## EXCERPT PROVIDED
☆ ☆ ☆ ☆ ☆
Alfie was one of the first dogs I got to 'know' on here when I joined almost 7 years ago. 
So sorry your sunshine has gone. Be kind on yourself over his final hours. The what ifs and if only will otherwise haunt you. 
He was loved. That's all that matters to him. X 
Sleep tight Alfie x


----------



## Lilylass (Sep 13, 2012)

rona said:


> Can anyone tell me what I'm supposed to do with the corners of the toast now?


Ahhhhhh I know when I lost Ben, I just couldn't bring myself to actually eat them & they went in the bin ..... stayed that way until Maisie came


----------



## Tacey (Mar 4, 2012)

Hi Rona, I haven't posted in a very long time but just had to log in to say how sorry I am that you've lost your lovely Alfie.  He was gorgeous and so amazing for his age, I've shed many tears reading this thread. Run free Alfie x


----------



## Twiggy (Jun 24, 2010)

rona said:


> My Sunshine has gone


Oh Rona I've only just seen this. I'm so very sorry and I know you must be devastated.
☆ ☆ ☆ ☆ ☆
## SOURCE EXCERPT
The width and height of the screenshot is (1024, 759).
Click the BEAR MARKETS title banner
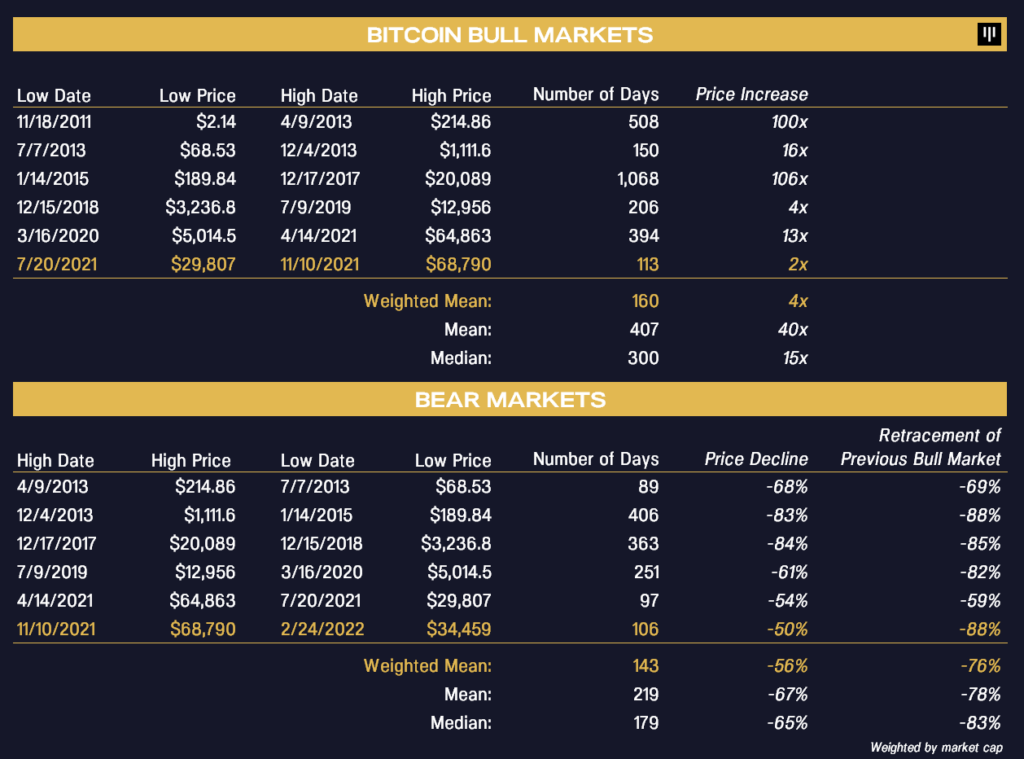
☆ ☆ ☆ ☆ ☆
From the forum thread about Alfie, copy word for word the stretch from "Ahhhhhh I know" through "(Mar 4, 2012)".

## RESPONSE TO THIS EXERCISE
Ahhhhhh I know when I lost Ben, I just couldn't bring myself to actually eat them & they went in the bin ..... stayed that way until Maisie came


----------



## Tacey (Mar 4, 2012)